▶ _What to do_: Write out every line of the data between the line containing "The height and width of the screenshot is (764, 1357)." and the line containing "point(43,8)", inclusive, and nothing else. Keep each line identical to the original.
· · · · · · ·
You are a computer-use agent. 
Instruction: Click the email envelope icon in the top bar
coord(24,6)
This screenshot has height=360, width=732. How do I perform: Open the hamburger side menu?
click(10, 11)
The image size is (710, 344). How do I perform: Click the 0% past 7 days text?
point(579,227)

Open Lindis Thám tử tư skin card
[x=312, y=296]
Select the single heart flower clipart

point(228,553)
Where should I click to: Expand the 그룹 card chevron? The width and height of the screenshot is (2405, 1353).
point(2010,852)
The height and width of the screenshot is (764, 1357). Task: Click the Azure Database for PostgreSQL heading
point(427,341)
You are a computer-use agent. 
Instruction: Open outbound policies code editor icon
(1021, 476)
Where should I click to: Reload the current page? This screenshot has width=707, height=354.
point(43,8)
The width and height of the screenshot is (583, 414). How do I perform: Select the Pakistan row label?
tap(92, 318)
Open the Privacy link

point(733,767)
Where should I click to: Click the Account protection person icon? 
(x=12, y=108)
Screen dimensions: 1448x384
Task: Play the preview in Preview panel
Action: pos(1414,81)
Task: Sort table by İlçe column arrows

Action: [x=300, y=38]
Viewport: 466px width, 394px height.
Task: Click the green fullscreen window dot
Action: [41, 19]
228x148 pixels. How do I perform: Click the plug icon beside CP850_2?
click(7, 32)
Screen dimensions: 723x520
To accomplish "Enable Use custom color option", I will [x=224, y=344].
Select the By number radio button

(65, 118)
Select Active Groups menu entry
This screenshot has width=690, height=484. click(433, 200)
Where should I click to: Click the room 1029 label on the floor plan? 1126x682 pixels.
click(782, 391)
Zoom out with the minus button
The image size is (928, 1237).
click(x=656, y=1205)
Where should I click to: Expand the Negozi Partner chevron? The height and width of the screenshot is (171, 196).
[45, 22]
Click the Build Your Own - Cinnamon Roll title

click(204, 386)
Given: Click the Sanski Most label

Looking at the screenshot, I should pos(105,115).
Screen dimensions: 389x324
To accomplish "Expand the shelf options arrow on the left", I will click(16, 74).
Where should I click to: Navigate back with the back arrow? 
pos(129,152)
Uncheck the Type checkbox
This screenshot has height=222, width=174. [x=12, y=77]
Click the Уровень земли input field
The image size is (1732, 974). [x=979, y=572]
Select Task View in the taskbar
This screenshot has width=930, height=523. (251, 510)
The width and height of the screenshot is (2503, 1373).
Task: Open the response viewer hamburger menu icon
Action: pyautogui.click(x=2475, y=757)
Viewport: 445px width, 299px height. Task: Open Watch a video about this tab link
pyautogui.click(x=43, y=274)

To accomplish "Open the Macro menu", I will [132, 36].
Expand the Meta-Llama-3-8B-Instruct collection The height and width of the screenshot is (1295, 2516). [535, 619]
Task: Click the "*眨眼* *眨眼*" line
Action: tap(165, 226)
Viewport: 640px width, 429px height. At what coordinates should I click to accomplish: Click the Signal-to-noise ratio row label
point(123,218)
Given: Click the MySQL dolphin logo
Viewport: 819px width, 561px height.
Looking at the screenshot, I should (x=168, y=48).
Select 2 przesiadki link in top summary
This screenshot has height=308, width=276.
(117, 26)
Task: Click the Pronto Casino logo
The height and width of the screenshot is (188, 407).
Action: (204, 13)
· · · · · · ·
▶ _Completed task_:
The height and width of the screenshot is (764, 1357). Task: Click the Azure Database for PostgreSQL heading
point(427,341)
You are a computer-use agent. 
Instruction: Open outbound policies code editor icon
(1021, 476)
Where should I click to: Reload the current page? This screenshot has width=707, height=354.
point(43,8)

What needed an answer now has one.